Excerpt:
:::
35.3. The urlparse module

The Lua environment also includes a urlparse module that helps a little with absolute URL paths, for example it can parse an URL path /japanese-quotes/%E6%B5%B7%E5%8D%83%E5%B1%B1%E5%8D%83 and express it as an UT8-encoded path with the Unicode contents “/japanese-quotes/海千山千”.

It includes the following functions:

  • urlparse.parse_url_path(url_path): parses the string in url_path as if it were a URL path, that is the part of an URL after the host like /my/roses.jpg?background=clear in the URL https://www.example.com/my/roses.jpg?background=clear. It returns a “URL path parsed” table with the layout described below.

  • urlparse.percent_encode_url_path(utf8_encoded_string): Percent-encodes non URL-safe characters in an URL path, leaving the / characters alone.

  • urlparse.check_utf8(s): Checks if s represents a valid UTF-8 string. Returns urlparse.STATUS_SUCCESS if the passed string represents valid UTF-8, otherwise it returns urlparse.STATUS_INVALID_UTF8.

To describe the result of urlparse.parse_url_path(url_path), let’s use the result of urlparse.parse_url("/literature/croatian/Nik%C5%A1a%20Ranjina%27s%20Miscellany?format=epub%20file") as an example. It returns a table with the following members:

  • fs_path: contains the percent-decoded, UTF-8 encoded part of the URL path before the first question mark, e.g. "/literature/croatian/Nikša Ranjina's Miscellany". This is usable as a file path in most operating systems.
:::
Entries provided:

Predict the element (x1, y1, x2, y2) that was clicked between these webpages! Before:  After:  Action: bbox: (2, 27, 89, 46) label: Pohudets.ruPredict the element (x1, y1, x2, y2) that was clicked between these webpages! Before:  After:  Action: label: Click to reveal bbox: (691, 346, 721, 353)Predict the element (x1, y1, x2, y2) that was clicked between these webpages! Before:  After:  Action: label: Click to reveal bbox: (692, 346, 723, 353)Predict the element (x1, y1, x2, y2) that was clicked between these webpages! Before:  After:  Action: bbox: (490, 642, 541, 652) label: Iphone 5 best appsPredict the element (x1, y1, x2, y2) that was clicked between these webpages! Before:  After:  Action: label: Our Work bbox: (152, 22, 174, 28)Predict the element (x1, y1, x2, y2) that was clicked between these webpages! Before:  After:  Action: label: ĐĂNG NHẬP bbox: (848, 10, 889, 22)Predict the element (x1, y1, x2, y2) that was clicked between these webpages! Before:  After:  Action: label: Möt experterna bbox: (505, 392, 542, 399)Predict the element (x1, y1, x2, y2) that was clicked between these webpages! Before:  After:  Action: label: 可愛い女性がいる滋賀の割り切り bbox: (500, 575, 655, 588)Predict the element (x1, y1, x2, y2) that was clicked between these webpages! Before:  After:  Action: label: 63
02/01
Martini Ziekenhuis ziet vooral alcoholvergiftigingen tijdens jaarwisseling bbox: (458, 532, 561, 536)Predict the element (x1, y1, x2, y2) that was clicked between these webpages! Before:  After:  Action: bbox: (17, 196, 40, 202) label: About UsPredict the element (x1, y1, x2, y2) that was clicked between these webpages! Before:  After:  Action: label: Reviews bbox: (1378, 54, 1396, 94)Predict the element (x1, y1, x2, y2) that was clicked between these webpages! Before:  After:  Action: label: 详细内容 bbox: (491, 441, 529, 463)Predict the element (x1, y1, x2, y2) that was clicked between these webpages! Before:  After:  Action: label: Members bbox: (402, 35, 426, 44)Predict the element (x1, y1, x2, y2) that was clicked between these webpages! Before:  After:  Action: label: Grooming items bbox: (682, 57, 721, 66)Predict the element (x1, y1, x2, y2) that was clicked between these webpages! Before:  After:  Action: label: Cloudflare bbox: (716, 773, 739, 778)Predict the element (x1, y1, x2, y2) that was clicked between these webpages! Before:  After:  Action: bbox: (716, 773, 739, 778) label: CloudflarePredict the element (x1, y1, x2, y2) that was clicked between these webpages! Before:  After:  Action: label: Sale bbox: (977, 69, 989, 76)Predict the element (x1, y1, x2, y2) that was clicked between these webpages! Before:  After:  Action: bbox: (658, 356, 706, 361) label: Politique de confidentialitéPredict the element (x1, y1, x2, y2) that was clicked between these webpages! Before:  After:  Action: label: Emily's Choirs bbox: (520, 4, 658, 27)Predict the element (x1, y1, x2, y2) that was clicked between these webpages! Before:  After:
:::
Exercise A:
Rewrite the paragraph of the urlparse module excerpt that begins "The Lua environment also includes" as one shorter sentence. Keep its main facts.
Exercise B:
According to the urlparse module excerpt, what does urlparse.check_utf8(s) return when the string is not valid UTF-8?
Exercise C:
Transcribe everything in the urlparse module excerpt from "It includes the" down to "layout described below.".

Exercise response A:
Lua's urlparse module helps with absolute URL paths, for example by parsing /japanese-quotes/%E6%B5%B7%E5%8D%83%E5%B1%B1%E5%8D%83 into the UTF-8-encoded path "/japanese-quotes/海千山千".

Exercise response B:
It returns urlparse.STATUS_INVALID_UTF8.

Exercise response C:
It includes the following functions:

  • urlparse.parse_url_path(url_path): parses the string in url_path as if it were a URL path, that is the part of an URL after the host like /my/roses.jpg?background=clear in the URL https://www.example.com/my/roses.jpg?background=clear. It returns a “URL path parsed” table with the layout described below.